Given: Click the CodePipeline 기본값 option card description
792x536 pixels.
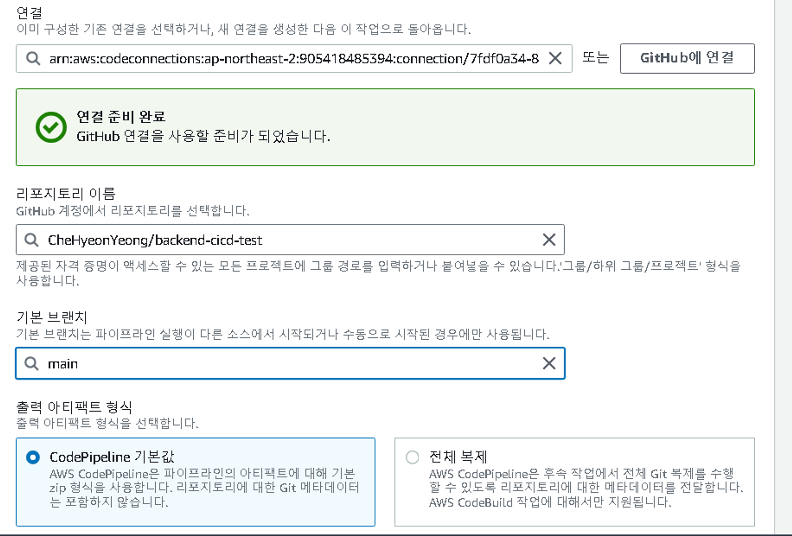Looking at the screenshot, I should point(204,488).
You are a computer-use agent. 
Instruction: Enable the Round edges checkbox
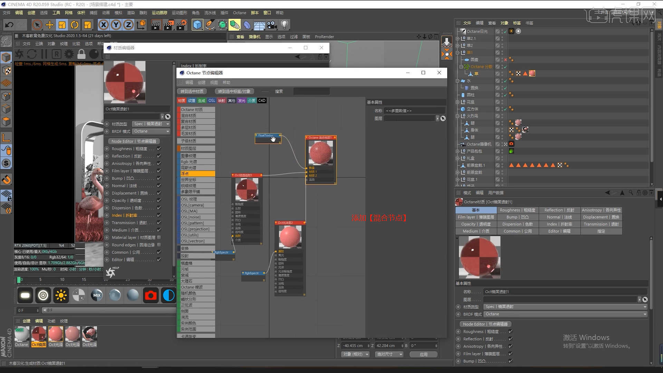[x=159, y=245]
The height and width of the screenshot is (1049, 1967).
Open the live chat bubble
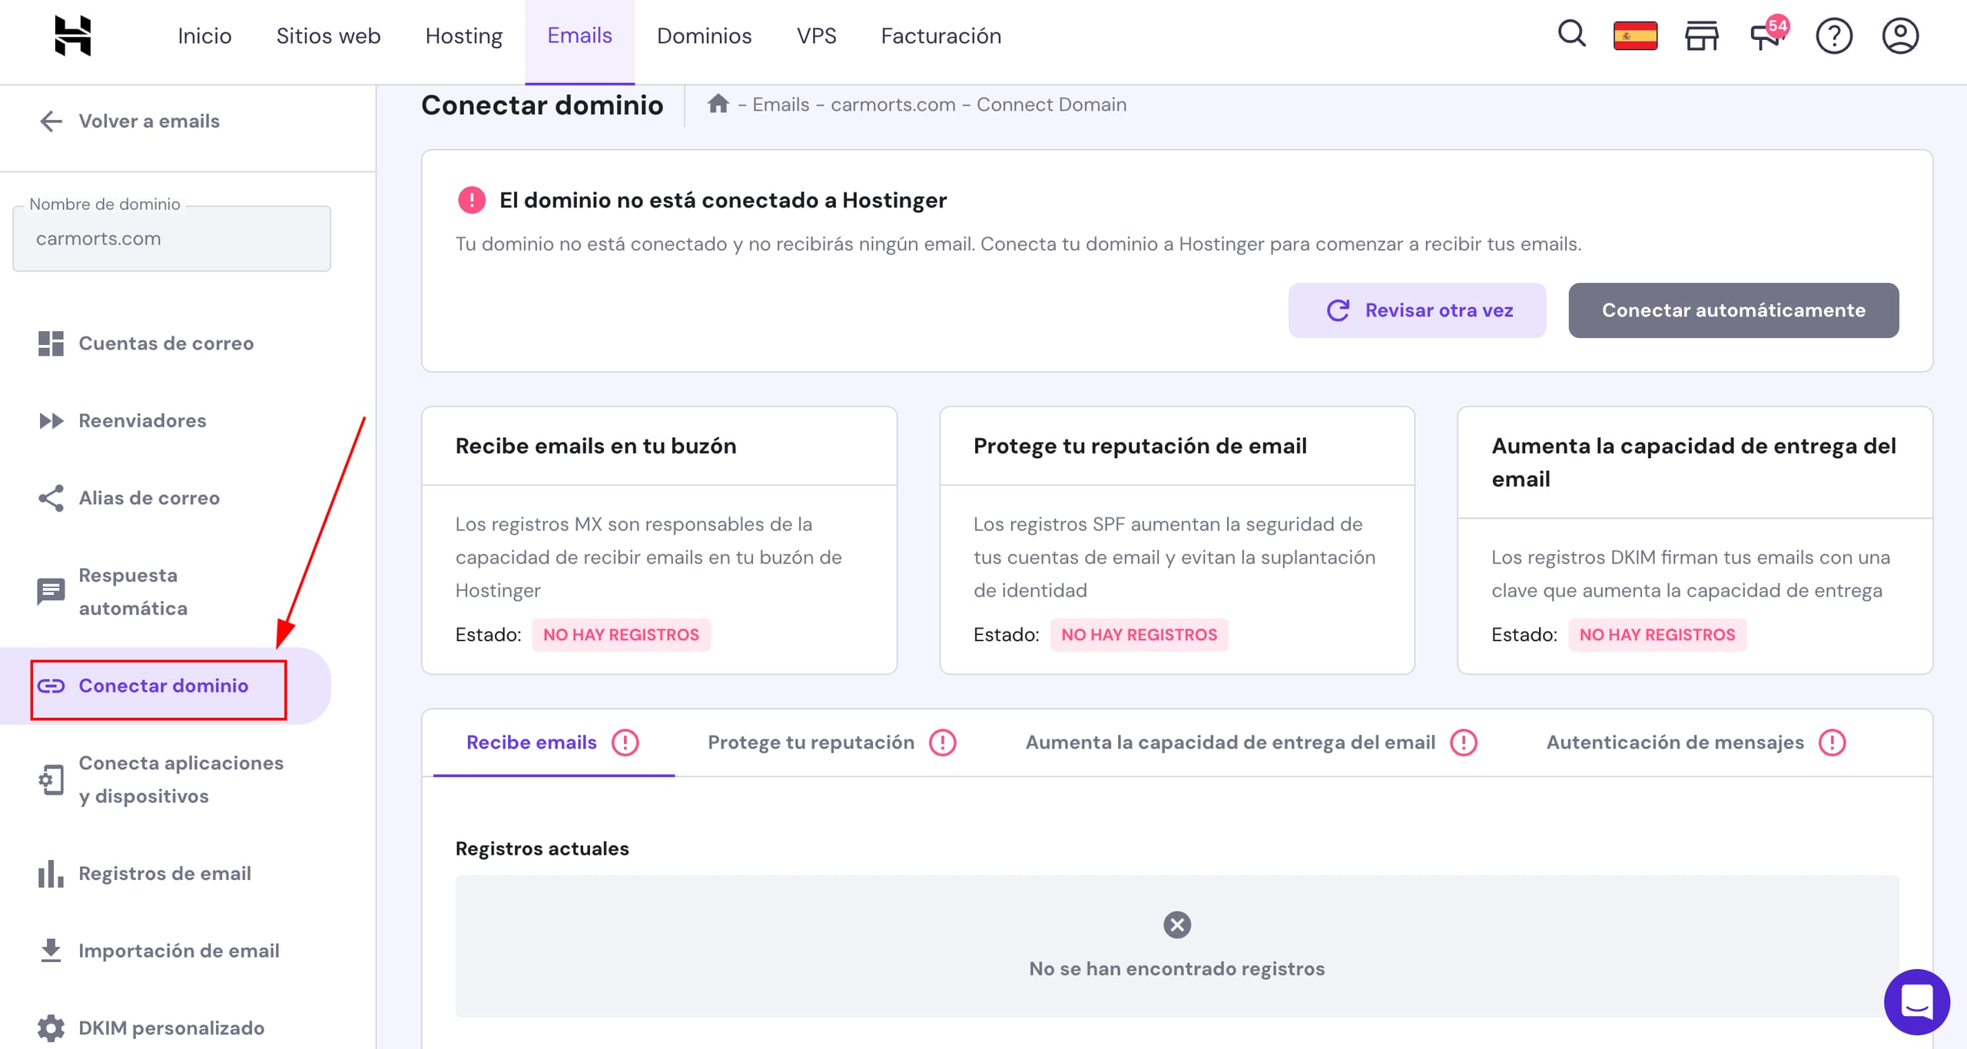[x=1916, y=1002]
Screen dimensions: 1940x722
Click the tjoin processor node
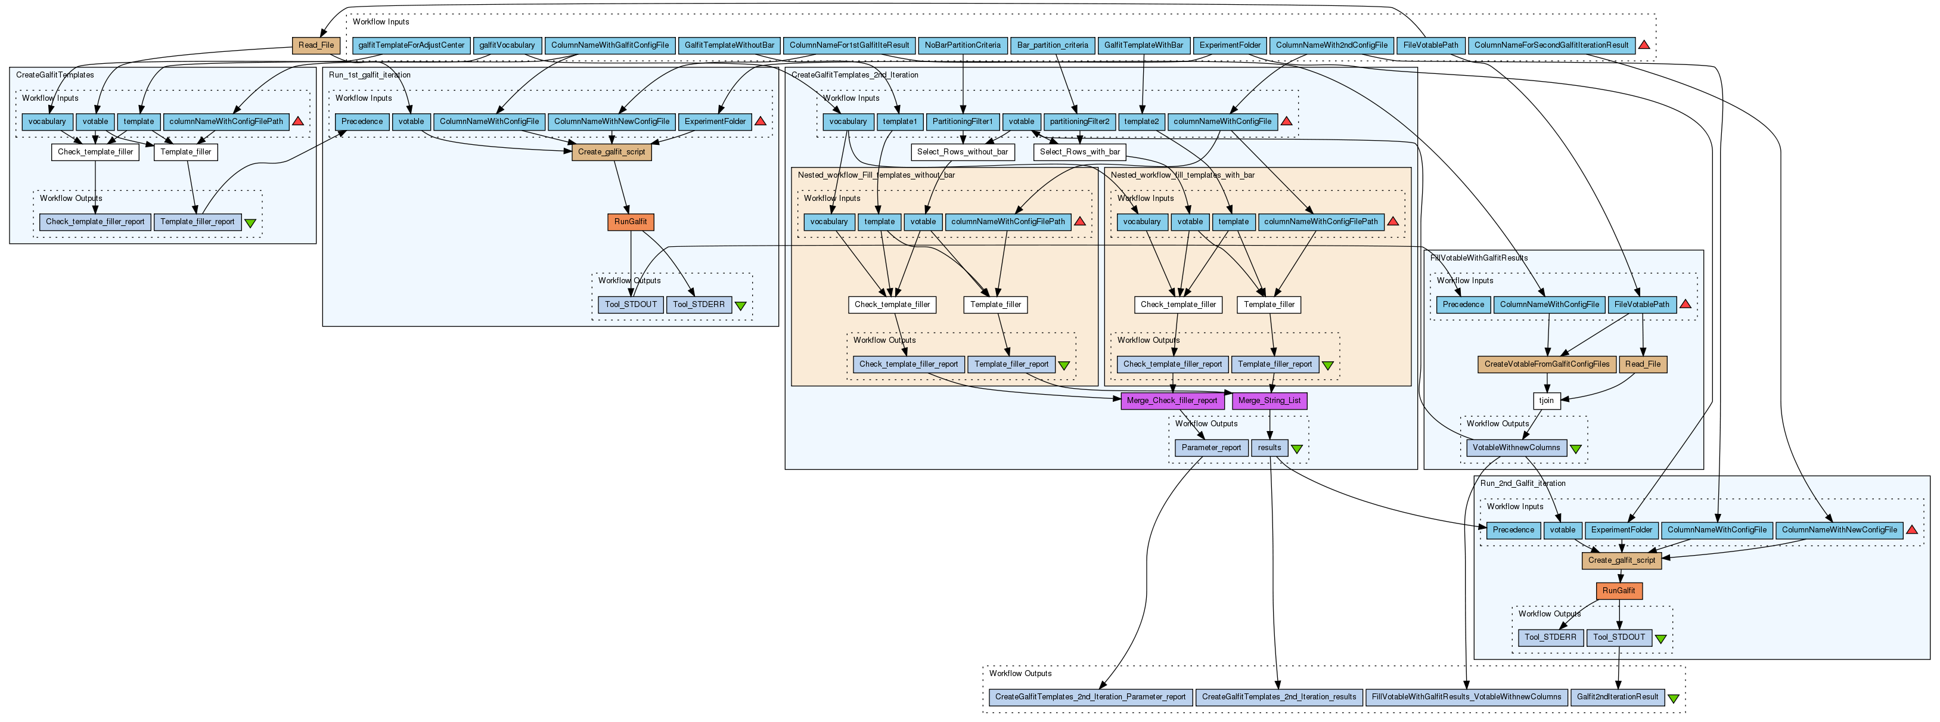tap(1546, 400)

================

Problem statement
Leaving the images out, print the records above exactly.

Answer space
Given: Click the CodePipeline 기본값 option card description
792x536 pixels.
Looking at the screenshot, I should point(204,488).
You are a computer-use agent. 
Instruction: Enable the Round edges checkbox
[x=159, y=245]
The height and width of the screenshot is (1049, 1967).
Open the live chat bubble
[x=1916, y=1002]
Screen dimensions: 1940x722
Click the tjoin processor node
tap(1546, 400)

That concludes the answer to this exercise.